There are many areas where you can take control of your finances to save money and make money.
But while you can redecorate your home, you probably wouldn’t take on the task of rebuilding it yourself, and the same applies when dealing with your money.
So when do you need expert assistance with your money? Put simply, when a lot of it is at stake. Here are common situations where that applies and where using an adviser can help you avoid costly mistakes.
Protecting your family
It’s easy to buy cheap life insurance from an online provider. But buying it this way may mean your family don’t get the money when they need it, or that they pay tax on it unnecessarily.
For most people, life insurance should be placed ‘in trust’ both to ensure immediate payment and to keep the money away from the taxman. While you can get your head round a set of trust forms, you really need to think carefully about who gets the money in what circumstances.
Moreover, many people don’t fully think through the type of cover they buy - you may be buying cheap term assurance, but a Family Income Benefit policy might be a more appropriate (and even cheaper) way to provide the cover your family needs.
Also, many people today are buying Critical Illness insurance when a more appropriate (and cheaper) form of cover may be Income Protection (Permanent Health) Insurance. So there are some big issues here that it may useful to discuss with an adviser.
Making your Will
You can find DIY will forms on the shelf and on the web - but I suggest you leave them there. A simple error of grammar is enough to botch a will. And unless your affairs are complex, it shouldn’t cost more than £100 to get one drawn up by a solicitor.
Whatever you do, never appoint a bank as your executor under a will. Their charges are outrageously high. In fact, avoid professional executors altogether - pick two reliable friends, but make sure they are a bit younger than you.
Give them comfort by adding a clause to your will authorising them to pay for professional help if they need it. A lawyer who is accountable to a living executor is likely to be considerably cheaper than one working for a dead person.
Altering your pension
If you don’t have any form of pension plan, then starting up a no-frills stakeholder or SIPP pension plan is a simple decision that you can make without consulting an adviser. But if you have existing pension plans, I recommend that you take advice before transferring them from one scheme to another.
Pension rules are extraordinarily complicated, and this is a minefield where the wrong decision could result in giving up rights to tax-free cash or suffering unnecessary penalties on switching.

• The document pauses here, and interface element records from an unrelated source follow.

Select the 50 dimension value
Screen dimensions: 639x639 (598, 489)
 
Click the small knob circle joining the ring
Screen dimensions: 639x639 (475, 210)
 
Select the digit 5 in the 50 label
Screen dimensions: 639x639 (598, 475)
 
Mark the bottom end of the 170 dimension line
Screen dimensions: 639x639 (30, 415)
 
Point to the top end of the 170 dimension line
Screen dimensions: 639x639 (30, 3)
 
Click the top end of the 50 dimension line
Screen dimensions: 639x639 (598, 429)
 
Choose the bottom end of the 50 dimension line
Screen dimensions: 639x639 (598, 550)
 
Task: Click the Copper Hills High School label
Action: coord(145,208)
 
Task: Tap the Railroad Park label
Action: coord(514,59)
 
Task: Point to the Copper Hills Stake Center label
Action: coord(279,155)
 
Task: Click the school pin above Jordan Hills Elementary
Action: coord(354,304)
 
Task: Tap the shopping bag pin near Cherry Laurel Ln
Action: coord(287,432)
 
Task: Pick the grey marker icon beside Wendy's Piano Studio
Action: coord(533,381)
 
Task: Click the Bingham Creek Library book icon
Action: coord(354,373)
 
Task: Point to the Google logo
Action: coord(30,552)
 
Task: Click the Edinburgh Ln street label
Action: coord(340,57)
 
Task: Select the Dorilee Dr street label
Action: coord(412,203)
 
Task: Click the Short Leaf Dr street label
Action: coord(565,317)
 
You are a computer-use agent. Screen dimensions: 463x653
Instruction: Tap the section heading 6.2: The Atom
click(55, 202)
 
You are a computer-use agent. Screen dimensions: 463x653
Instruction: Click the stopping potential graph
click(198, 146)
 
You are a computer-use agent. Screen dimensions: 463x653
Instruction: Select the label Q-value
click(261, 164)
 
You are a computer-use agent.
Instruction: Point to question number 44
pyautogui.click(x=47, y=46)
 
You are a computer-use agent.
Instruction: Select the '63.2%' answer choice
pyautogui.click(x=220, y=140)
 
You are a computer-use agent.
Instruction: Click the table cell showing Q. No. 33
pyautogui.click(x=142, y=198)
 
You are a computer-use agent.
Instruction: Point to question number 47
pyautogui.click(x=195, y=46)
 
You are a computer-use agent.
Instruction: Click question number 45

Most employer ‘final salary’ schemes involve penalties on leaving early. The same applies to personal pension plans, where you may get much less than the current value of the plan if you transfer it to another scheme. It may still make sense to transfer, but you need to fully understand the figures before you make a decision.
Creating a financial plan
Most people muddle through with their money, dealing with issues as they arise but never having an overall plan.
There’s no doubt that having an overall financial plan can help, not least because it forces you to focus on your real aims in life and how you’re going to achieve them.
Yet creating a long-term financial plan is challenging. You need to define and prioritise your goals, and there’s always a trade-off between what you’d like to do (retire early) and what you feel you must do (help the kids through college).
It’s quite normal and understandable that when you do this kind of planning on your own, unconscious bias creeps in and you may make quite unrealistic assumptions. And some of the ‘what ifs?’ you need to consider are ones you may prefer to avoid.
So creating your plan with the help of an adviser is likely to result in a better - more realistic, more useful - plan. Many of the advisers who specialise in ‘holistic planning’ operate on a fee basis, and in the context of getting your whole financial life in order, paying fees of a few hundred pounds could be the best investment you ever make.
Investing a capital sum
If you have no experience of investing, inheriting a big chunk of capital can be frightening. Between the temptation of gains and the fear of losses you can get paralysed, and indeed many people just leave the cash lying in deposit accounts for years.
But you don’t have to choose between making all the decisions yourself - which can feel like a lot to take on - and following an expert’s suggestions down to the letter. Instead, take your list of questions to an adviser, agree to pay a fee for a full review and recommendations and follow-up sessions where you can question these.
Then decide how much of the task of managing the investments you want to take on yourself and how much you want to entrust to an adviser.
Get the costs in perspective. A full structural survey of a house costs around £700, and if there is capital of, say, £50,000 at stake, paying a fee of a similar amount is no big deal.
Avoiding inheritance tax
The starting threshold for inheritance tax is £312,000, which means that the homes of many retired people in the South of England alone will result in them being liable for the tax at 40% on the excess.
It’s well-known, though, that inheritance tax is a voluntary tax. Why? Because if you give away money (up to the threshold of £312,000), it vanishes from your estate after seven years and there’s no tax to pay.
Plus, because husband and wife both have £312,000 allowances, they can effectively leave £624,000 to their families with no tax with a bit of planning. And even if the assets are worth more, you can avoid tax by using many other tax-saving ploys ranging from the simple to the complex.
You could try getting your head round all this, but I wouldn’t even try. Find a good adviser, and pay for an in-depth review of the situation and possible solutions.